**Excerpt provided:**
= = =

In [2], we compared the latest versions of several optical Monte Carlo (MC) simulation packages with our recently developed TIM-OS [1]. Particularly, MMCM was downloaded on September 29, 2010 from its website (http://mcx.sourceforgo.net/mmc) and compiled with the best setting in the package. As shown in Dr. Fang’s comment [5], he recently updated the MMCM package that now takes advantage of the SSE instructions and the Intel compiler, yielding a substantial performance gain. However, the latest MMCM still does not take the thread racing condition into account. As pointed out by Alerstam [4], thread racing may compromise data integrity. We also observed this problem in the MMCM results.

It is underlined that TIM-OS photon-tetrahedron intersection style has a less computational complexity than the Plücker-coordinate scheme used in MMCM [2,5]. When we do photon-tetrahedron intersection tests, a photon is actually inside a tetrahedron. Such a tight restriction on the position of the photon greatly reduces the computational complexity. As a result, while the Plücker-coordinate algorithm utilizes all the equations in [3], the original TIM-OS algorithm only uses the popular ray-plane intersection equation.

= = =

**Information provided:**
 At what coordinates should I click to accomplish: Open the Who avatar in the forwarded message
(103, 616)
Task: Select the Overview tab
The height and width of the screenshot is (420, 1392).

= = =

**Stated task A:** Rename "thread racing" to "race condition" while writing out the Monte Carlo simulation text again, covering everything from "In [2], we compared" down to "the MMCM results.".
**Stated task B:** According to the Monte Carlo simulation text, on what date was MMCM downloaded from its website?
The lines have no connection to the Monte Carlo simulation text.

**Result A:**
In [2], we compared the latest versions of several optical Monte Carlo (MC) simulation packages with our recently developed TIM-OS [1]. Particularly, MMCM was downloaded on September 29, 2010 from its website (http://mcx.sourceforgo.net/mmc) and compiled with the best setting in the package. As shown in Dr. Fang’s comment [5], he recently updated the MMCM package that now takes advantage of the SSE instructions and the Intel compiler, yielding a substantial performance gain. However, the latest MMCM still does not take the race condition condition into account. As pointed out by Alerstam [4], race condition may compromise data integrity. We also observed this problem in the MMCM results.

**Result B:** September 29, 2010